De fait, il s’agit là d’une étude majeure, pour qui prend le temps de la décortiquer. On y découvre que, ces trois dernières années, quelque 2,9 millions de Britanniques (6,2% des consommateurs du pays) ont globalement consacré 2,3 fois plus de temps que les entreprises de la rénovation pour mettre au point leurs propres outils ou pour améliorer ceux qu’ils avaient acheté. Et toutes ces inventions ne servent, finalement, à pas grand-chose, puisqu’elles restent sur les établis de leurs inventeurs respectifs.
Ces données renversent complètement la croyance que nous avons tous selon laquelle c’est l’entreprise qui doit se charger de la R&D (poussée en cela par la concurrence) pour pouvoir vendre des produits novateurs à la clientèle. Et ce, d’autant plus qu’elle a les moyens pour le faire (le talent de ses employés, les fonds nécessaires, etc.). En réalité, les consommateurs sont, dans le cas présent, nettement plus inventifs que les entreprises!
S’agit-il d’une exception? Il semble que non. En y regardant bien, on peut dire que le succès de Facebook et autres Wikipedia résulte de ce phénomène : tout le travail est confié aux utilisateurs, et ça marche. En remontant plus loin, on peut aussi songer à l’histoire du skateboard : auparavant, les enfants faisaient du patin à roues, jusqu’au jour où certains d’entre eux, plus imaginatifs que les autres, ont eu l’idée de fracasser leurs patins pour n’en garder que les roues, et ont fixé celles-ci à une planche en bois ; les entreprises ont mis du temps à saisir qu’un nouveau sport venait de naître et à se mettre à en tirer profit.
«Ce qui est en train de changer, aujourd’hui, c’est qu’il est devenu très facile pour les consommateurs d’innover, grâce au Web et aux médias sociaux, a expliqué M. von Hippel à Innovation Management. Auparavant, seules les entreprises pouvaient faire la publicité de leurs trouvailles, ce qui n’est plus vrai maintenant. Toute invention de quiconque peut désormais être connue et récupérée par tous sur la planète. Nous sommes entrés dans l’ère de la collaboration à tout-va, et les entreprises se doivent de bien le comprendre, si elles ne veulent pas disparaître.»
Des multinationales commencent d’ores et déjà à saisir la balle au bond. Un exemple frappant : Procter & Gamble, qui s’est donné comme objectif que la moitié de ses inventions proviennent d’idées venues des consommateurs, d’ici une poignée d’années. L’idée est ainsi d’être davantage à l’écoute de la clientèle.

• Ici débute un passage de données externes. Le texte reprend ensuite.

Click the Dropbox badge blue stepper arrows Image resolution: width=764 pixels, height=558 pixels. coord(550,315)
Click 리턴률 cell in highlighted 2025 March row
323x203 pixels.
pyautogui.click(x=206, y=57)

Mais cela ne suffira pas, à mon avis. Il est impératif d'aller au-delà du simple crowdsourcing. Car l’étude de MM. von Hippel, de Jong et Flowers met en évidence que «les utilisateurs sont les vrais innovateurs», et donc qu’il faut revoir de fond en comble la manière de faire des affaires. Prenons un exemple, une fois de plus : le marketing. «Le marketing se doit de changer, a expliqué le professeur du MIT. Il est considéré actuellement comme un message adressé aux consommateurs, message que l’on modifiera au besoin si l’on note qu’il n’a pas été entendu comme on l’espérait. Mais demain, il va plutôt falloir, pour être efficace, dénicher les inventeurs qui se trouvent dans votre clientèle, voir ce qu’ils font, et travailler avec eux pour faire connaître leurs inventions auxquelles vous aurez réussi à vous associer.»
Révolutionnaire, non?
Alors, quand les Rona et autres Home Depot vont-ils tirer profit de la grande spécialité du Québec, les patenteux? Et quand, vous-mêmes, vous pencherez-vous véritablement sur ce que font – et non pas sur ce que veulent ! – vos clients les plus imaginatifs? Peut-être y trouveriez-vous là la solution à nombre de vos problèmes…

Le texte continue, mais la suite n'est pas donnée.